What this task involves:
Rewrite the records with every "coordinate pair" renamed to "coordinate tuple", leaving all other text unchanged.
#### Provided records ####
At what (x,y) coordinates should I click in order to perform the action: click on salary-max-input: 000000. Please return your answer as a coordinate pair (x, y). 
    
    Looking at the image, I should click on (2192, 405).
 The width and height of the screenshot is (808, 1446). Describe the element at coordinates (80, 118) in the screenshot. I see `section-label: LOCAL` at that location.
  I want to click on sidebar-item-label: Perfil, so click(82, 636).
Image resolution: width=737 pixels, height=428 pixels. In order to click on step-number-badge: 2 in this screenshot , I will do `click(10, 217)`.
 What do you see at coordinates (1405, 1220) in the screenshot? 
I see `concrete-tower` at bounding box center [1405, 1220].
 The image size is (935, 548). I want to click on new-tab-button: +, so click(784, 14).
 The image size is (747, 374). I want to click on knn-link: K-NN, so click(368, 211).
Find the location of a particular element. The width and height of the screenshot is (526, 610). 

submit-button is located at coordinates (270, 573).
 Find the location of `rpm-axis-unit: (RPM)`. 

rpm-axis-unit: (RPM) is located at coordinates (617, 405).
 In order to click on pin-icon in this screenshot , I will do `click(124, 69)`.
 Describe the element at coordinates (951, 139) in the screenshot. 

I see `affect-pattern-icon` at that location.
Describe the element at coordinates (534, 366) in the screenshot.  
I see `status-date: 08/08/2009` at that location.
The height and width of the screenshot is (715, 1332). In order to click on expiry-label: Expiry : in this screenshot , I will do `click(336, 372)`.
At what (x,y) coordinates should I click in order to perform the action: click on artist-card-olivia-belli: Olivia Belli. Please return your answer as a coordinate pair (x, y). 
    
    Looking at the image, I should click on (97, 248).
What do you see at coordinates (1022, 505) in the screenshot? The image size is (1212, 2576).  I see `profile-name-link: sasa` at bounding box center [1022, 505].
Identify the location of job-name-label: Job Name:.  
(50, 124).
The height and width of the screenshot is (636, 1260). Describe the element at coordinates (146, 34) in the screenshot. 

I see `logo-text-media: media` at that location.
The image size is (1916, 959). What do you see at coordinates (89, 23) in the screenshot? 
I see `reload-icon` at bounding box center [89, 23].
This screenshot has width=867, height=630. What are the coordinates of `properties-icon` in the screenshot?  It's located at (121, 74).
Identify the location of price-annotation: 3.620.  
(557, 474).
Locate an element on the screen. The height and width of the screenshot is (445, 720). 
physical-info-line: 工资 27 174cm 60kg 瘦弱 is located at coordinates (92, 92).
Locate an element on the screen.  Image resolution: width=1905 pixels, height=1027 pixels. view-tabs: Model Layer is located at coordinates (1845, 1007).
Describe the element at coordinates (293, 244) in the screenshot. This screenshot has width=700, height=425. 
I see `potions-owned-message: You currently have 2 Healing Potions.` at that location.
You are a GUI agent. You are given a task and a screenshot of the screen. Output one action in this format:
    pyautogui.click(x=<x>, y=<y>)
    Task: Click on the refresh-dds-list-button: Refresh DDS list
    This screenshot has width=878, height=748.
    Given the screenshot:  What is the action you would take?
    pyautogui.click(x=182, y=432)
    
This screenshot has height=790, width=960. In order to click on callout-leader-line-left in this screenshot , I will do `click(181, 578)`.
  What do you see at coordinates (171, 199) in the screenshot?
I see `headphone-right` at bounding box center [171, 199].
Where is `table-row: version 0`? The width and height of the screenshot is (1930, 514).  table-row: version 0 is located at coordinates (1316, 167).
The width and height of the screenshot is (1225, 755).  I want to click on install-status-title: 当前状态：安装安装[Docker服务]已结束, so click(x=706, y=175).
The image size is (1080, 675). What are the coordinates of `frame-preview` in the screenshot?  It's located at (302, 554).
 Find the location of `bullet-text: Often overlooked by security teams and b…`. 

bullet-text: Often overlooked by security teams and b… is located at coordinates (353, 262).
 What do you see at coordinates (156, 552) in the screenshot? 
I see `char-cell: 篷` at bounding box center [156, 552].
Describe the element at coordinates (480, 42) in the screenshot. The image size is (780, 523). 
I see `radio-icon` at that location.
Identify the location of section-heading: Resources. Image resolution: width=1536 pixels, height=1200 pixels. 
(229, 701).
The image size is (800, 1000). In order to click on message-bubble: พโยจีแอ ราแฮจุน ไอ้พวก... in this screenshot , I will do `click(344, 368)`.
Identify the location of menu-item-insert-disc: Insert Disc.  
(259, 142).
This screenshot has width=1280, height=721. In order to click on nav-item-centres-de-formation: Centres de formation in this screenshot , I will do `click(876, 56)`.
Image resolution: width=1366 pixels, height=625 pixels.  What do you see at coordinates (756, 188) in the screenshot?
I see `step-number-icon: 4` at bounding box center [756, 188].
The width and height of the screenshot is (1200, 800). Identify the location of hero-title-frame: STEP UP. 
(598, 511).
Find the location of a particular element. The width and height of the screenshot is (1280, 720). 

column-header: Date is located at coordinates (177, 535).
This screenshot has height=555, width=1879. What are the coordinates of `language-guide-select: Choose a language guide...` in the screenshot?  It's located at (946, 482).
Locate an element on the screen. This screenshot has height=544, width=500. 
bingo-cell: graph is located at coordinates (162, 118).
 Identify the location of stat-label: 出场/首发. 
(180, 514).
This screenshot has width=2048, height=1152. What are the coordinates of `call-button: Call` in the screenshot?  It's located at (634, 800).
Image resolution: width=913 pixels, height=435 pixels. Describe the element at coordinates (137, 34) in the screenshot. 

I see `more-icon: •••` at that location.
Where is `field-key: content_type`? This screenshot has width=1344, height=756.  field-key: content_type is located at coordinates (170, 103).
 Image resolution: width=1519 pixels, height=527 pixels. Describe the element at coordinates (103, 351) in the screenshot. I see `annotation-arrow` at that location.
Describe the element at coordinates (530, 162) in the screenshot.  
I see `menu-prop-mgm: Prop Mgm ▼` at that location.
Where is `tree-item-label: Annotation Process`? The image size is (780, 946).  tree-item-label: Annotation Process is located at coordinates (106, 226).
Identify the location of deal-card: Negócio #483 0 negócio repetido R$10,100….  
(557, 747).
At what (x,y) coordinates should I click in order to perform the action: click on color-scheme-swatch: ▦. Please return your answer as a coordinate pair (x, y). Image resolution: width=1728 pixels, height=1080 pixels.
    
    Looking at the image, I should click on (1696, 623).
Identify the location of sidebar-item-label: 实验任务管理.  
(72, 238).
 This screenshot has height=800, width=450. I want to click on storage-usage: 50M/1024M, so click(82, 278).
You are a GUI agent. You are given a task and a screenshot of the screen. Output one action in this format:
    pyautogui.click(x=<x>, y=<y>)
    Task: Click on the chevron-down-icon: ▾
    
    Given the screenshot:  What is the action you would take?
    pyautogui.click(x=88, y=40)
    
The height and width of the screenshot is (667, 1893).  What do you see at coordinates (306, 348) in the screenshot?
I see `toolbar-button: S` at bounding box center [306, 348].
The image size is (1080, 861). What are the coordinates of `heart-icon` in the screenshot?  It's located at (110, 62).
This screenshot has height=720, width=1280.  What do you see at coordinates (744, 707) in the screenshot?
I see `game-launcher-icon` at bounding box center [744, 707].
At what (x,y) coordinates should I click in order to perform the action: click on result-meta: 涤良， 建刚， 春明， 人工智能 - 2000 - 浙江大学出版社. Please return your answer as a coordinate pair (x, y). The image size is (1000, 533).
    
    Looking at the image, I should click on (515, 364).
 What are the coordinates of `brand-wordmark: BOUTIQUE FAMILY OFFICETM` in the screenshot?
####
Answer space:
At what (x,y) coordinates should I click in order to perform the action: click on salary-max-input: 000000. Please return your answer as a coordinate tuple (x, y). 
    
    Looking at the image, I should click on (2192, 405).
 The width and height of the screenshot is (808, 1446). Describe the element at coordinates (80, 118) in the screenshot. I see `section-label: LOCAL` at that location.
  I want to click on sidebar-item-label: Perfil, so click(82, 636).
Image resolution: width=737 pixels, height=428 pixels. In order to click on step-number-badge: 2 in this screenshot , I will do `click(10, 217)`.
 What do you see at coordinates (1405, 1220) in the screenshot? 
I see `concrete-tower` at bounding box center [1405, 1220].
 The image size is (935, 548). I want to click on new-tab-button: +, so click(784, 14).
 The image size is (747, 374). I want to click on knn-link: K-NN, so click(368, 211).
Find the location of a particular element. The width and height of the screenshot is (526, 610). 

submit-button is located at coordinates (270, 573).
 Find the location of `rpm-axis-unit: (RPM)`. 

rpm-axis-unit: (RPM) is located at coordinates (617, 405).
 In order to click on pin-icon in this screenshot , I will do `click(124, 69)`.
 Describe the element at coordinates (951, 139) in the screenshot. 

I see `affect-pattern-icon` at that location.
Describe the element at coordinates (534, 366) in the screenshot.  
I see `status-date: 08/08/2009` at that location.
The height and width of the screenshot is (715, 1332). In order to click on expiry-label: Expiry : in this screenshot , I will do `click(336, 372)`.
At what (x,y) coordinates should I click in order to perform the action: click on artist-card-olivia-belli: Olivia Belli. Please return your answer as a coordinate tuple (x, y). 
    
    Looking at the image, I should click on (97, 248).
What do you see at coordinates (1022, 505) in the screenshot? The image size is (1212, 2576).  I see `profile-name-link: sasa` at bounding box center [1022, 505].
Identify the location of job-name-label: Job Name:.  
(50, 124).
The height and width of the screenshot is (636, 1260). Describe the element at coordinates (146, 34) in the screenshot. 

I see `logo-text-media: media` at that location.
The image size is (1916, 959). What do you see at coordinates (89, 23) in the screenshot? 
I see `reload-icon` at bounding box center [89, 23].
This screenshot has width=867, height=630. What are the coordinates of `properties-icon` in the screenshot?  It's located at (121, 74).
Identify the location of price-annotation: 3.620.  
(557, 474).
Locate an element on the screen. The height and width of the screenshot is (445, 720). 
physical-info-line: 工资 27 174cm 60kg 瘦弱 is located at coordinates (92, 92).
Locate an element on the screen.  Image resolution: width=1905 pixels, height=1027 pixels. view-tabs: Model Layer is located at coordinates (1845, 1007).
Describe the element at coordinates (293, 244) in the screenshot. This screenshot has width=700, height=425. 
I see `potions-owned-message: You currently have 2 Healing Potions.` at that location.
You are a GUI agent. You are given a task and a screenshot of the screen. Output one action in this format:
    pyautogui.click(x=<x>, y=<y>)
    Task: Click on the refresh-dds-list-button: Refresh DDS list
    This screenshot has width=878, height=748.
    Given the screenshot:  What is the action you would take?
    pyautogui.click(x=182, y=432)
    
This screenshot has height=790, width=960. In order to click on callout-leader-line-left in this screenshot , I will do `click(181, 578)`.
  What do you see at coordinates (171, 199) in the screenshot?
I see `headphone-right` at bounding box center [171, 199].
Where is `table-row: version 0`? The width and height of the screenshot is (1930, 514).  table-row: version 0 is located at coordinates (1316, 167).
The width and height of the screenshot is (1225, 755).  I want to click on install-status-title: 当前状态：安装安装[Docker服务]已结束, so click(x=706, y=175).
The image size is (1080, 675). What are the coordinates of `frame-preview` in the screenshot?  It's located at (302, 554).
 Find the location of `bullet-text: Often overlooked by security teams and b…`. 

bullet-text: Often overlooked by security teams and b… is located at coordinates (353, 262).
 What do you see at coordinates (156, 552) in the screenshot? 
I see `char-cell: 篷` at bounding box center [156, 552].
Describe the element at coordinates (480, 42) in the screenshot. The image size is (780, 523). 
I see `radio-icon` at that location.
Identify the location of section-heading: Resources. Image resolution: width=1536 pixels, height=1200 pixels. 
(229, 701).
The image size is (800, 1000). In order to click on message-bubble: พโยจีแอ ราแฮจุน ไอ้พวก... in this screenshot , I will do `click(344, 368)`.
Identify the location of menu-item-insert-disc: Insert Disc.  
(259, 142).
This screenshot has width=1280, height=721. In order to click on nav-item-centres-de-formation: Centres de formation in this screenshot , I will do `click(876, 56)`.
Image resolution: width=1366 pixels, height=625 pixels.  What do you see at coordinates (756, 188) in the screenshot?
I see `step-number-icon: 4` at bounding box center [756, 188].
The width and height of the screenshot is (1200, 800). Identify the location of hero-title-frame: STEP UP. 
(598, 511).
Find the location of a particular element. The width and height of the screenshot is (1280, 720). 

column-header: Date is located at coordinates (177, 535).
This screenshot has height=555, width=1879. What are the coordinates of `language-guide-select: Choose a language guide...` in the screenshot?  It's located at (946, 482).
Locate an element on the screen. This screenshot has height=544, width=500. 
bingo-cell: graph is located at coordinates (162, 118).
 Identify the location of stat-label: 出场/首发. 
(180, 514).
This screenshot has width=2048, height=1152. What are the coordinates of `call-button: Call` in the screenshot?  It's located at (634, 800).
Image resolution: width=913 pixels, height=435 pixels. Describe the element at coordinates (137, 34) in the screenshot. 

I see `more-icon: •••` at that location.
Where is `field-key: content_type`? This screenshot has width=1344, height=756.  field-key: content_type is located at coordinates (170, 103).
 Image resolution: width=1519 pixels, height=527 pixels. Describe the element at coordinates (103, 351) in the screenshot. I see `annotation-arrow` at that location.
Describe the element at coordinates (530, 162) in the screenshot.  
I see `menu-prop-mgm: Prop Mgm ▼` at that location.
Where is `tree-item-label: Annotation Process`? The image size is (780, 946).  tree-item-label: Annotation Process is located at coordinates (106, 226).
Identify the location of deal-card: Negócio #483 0 negócio repetido R$10,100….  
(557, 747).
At what (x,y) coordinates should I click in order to perform the action: click on color-scheme-swatch: ▦. Please return your answer as a coordinate tuple (x, y). Image resolution: width=1728 pixels, height=1080 pixels.
    
    Looking at the image, I should click on (1696, 623).
Identify the location of sidebar-item-label: 实验任务管理.  
(72, 238).
 This screenshot has height=800, width=450. I want to click on storage-usage: 50M/1024M, so click(82, 278).
You are a GUI agent. You are given a task and a screenshot of the screen. Output one action in this format:
    pyautogui.click(x=<x>, y=<y>)
    Task: Click on the chevron-down-icon: ▾
    
    Given the screenshot:  What is the action you would take?
    pyautogui.click(x=88, y=40)
    
The height and width of the screenshot is (667, 1893).  What do you see at coordinates (306, 348) in the screenshot?
I see `toolbar-button: S` at bounding box center [306, 348].
The image size is (1080, 861). What are the coordinates of `heart-icon` in the screenshot?  It's located at (110, 62).
This screenshot has height=720, width=1280.  What do you see at coordinates (744, 707) in the screenshot?
I see `game-launcher-icon` at bounding box center [744, 707].
At what (x,y) coordinates should I click in order to perform the action: click on result-meta: 涤良， 建刚， 春明， 人工智能 - 2000 - 浙江大学出版社. Please return your answer as a coordinate tuple (x, y). The image size is (1000, 533).
    
    Looking at the image, I should click on (515, 364).
 What are the coordinates of `brand-wordmark: BOUTIQUE FAMILY OFFICETM` in the screenshot?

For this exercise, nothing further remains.